BEGIN RECORDS PROVIDED

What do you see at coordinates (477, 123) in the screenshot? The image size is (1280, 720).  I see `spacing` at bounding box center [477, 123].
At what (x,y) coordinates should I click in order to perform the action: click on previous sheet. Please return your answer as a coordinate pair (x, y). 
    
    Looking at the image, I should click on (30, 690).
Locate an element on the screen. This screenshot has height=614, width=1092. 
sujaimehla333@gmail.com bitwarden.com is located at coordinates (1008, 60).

END RECORDS PROVIDED

[EXERCISE REQUIREMENTS]: Print all of the entries above word for word, keeping every line unchanged.

[THE RESULT]:
What do you see at coordinates (477, 123) in the screenshot? The image size is (1280, 720).  I see `spacing` at bounding box center [477, 123].
At what (x,y) coordinates should I click in order to perform the action: click on previous sheet. Please return your answer as a coordinate pair (x, y). 
    
    Looking at the image, I should click on (30, 690).
Locate an element on the screen. This screenshot has height=614, width=1092. 
sujaimehla333@gmail.com bitwarden.com is located at coordinates (1008, 60).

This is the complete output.